_Exercise goal_
Gather all lines in the entries that include the word "size".

_Extracted data_
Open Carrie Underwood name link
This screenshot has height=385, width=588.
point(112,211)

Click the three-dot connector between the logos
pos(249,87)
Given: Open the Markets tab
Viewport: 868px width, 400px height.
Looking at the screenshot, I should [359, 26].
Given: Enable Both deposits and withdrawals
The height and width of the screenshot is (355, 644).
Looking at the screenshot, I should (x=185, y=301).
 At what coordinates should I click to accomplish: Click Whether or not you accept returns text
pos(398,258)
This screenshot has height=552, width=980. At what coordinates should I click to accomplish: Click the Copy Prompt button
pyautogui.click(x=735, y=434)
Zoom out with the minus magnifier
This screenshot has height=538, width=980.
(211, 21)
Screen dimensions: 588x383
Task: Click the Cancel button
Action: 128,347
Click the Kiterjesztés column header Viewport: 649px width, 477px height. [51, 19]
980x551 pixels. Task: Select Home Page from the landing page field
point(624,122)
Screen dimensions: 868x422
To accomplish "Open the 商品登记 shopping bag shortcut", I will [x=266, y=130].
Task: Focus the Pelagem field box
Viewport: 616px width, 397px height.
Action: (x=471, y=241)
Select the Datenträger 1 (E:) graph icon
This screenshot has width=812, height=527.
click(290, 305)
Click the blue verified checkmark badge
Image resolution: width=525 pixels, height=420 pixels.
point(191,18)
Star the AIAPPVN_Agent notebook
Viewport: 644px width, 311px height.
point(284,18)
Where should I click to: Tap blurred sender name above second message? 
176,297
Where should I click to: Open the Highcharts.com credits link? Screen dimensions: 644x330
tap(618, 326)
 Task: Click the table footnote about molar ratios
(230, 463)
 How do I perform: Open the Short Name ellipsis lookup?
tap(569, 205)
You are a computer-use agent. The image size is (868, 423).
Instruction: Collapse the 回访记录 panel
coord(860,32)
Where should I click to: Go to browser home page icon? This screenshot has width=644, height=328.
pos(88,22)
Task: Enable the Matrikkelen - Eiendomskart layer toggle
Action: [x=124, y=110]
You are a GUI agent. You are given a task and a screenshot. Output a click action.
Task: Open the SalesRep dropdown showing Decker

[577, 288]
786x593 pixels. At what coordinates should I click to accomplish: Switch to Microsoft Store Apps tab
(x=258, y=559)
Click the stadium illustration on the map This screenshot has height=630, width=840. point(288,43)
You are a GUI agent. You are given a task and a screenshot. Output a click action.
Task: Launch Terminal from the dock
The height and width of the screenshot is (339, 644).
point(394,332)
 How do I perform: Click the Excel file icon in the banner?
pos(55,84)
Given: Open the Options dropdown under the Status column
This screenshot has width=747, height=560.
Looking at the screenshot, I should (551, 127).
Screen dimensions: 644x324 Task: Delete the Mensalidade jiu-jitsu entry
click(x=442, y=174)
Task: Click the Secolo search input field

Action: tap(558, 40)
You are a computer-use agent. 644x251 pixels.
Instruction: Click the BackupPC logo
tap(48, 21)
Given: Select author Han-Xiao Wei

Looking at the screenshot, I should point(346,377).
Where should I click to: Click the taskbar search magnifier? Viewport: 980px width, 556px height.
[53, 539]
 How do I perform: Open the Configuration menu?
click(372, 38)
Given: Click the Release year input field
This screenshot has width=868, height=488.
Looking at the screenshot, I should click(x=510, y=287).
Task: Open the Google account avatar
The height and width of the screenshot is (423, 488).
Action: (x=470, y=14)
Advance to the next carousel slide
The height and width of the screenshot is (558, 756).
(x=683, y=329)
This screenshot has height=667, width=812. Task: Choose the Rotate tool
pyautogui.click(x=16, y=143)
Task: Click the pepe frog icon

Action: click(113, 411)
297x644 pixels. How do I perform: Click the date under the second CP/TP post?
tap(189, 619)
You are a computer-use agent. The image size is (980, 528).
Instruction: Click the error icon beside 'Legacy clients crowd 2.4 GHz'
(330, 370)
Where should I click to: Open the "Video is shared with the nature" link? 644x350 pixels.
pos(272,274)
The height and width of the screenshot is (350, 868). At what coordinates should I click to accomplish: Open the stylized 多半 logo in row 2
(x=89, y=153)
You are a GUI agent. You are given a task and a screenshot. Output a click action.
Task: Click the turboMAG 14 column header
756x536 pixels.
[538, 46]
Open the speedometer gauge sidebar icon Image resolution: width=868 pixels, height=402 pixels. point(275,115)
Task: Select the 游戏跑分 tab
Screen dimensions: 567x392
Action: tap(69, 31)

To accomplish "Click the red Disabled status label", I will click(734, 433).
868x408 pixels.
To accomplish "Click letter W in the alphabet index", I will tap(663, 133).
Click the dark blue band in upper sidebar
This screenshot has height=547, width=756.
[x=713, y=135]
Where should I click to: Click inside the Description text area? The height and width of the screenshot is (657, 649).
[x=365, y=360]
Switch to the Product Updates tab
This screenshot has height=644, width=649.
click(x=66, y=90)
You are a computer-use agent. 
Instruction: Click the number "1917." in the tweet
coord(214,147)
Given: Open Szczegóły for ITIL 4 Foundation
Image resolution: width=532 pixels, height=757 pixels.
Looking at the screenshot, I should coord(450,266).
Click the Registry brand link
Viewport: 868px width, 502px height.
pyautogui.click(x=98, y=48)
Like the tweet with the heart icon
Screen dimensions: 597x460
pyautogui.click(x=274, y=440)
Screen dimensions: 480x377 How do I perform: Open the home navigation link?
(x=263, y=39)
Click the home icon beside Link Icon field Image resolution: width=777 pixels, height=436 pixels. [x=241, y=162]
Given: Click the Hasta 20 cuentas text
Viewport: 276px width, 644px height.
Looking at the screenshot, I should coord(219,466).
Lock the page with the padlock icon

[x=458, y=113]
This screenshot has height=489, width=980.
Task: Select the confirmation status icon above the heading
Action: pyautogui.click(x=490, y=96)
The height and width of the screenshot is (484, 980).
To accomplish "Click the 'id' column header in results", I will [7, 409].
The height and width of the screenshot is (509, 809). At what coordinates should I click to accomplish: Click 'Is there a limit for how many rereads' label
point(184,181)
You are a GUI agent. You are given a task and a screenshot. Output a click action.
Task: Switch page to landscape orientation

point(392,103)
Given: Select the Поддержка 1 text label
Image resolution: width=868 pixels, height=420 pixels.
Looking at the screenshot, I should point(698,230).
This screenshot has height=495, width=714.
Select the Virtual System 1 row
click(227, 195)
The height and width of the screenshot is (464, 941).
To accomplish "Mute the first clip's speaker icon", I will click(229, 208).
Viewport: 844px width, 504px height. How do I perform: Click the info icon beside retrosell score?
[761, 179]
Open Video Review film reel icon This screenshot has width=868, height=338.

_Problem solution_
You are a computer-use agent. The image size is (868, 423).
You are a computer-use agent. The image size is (980, 528).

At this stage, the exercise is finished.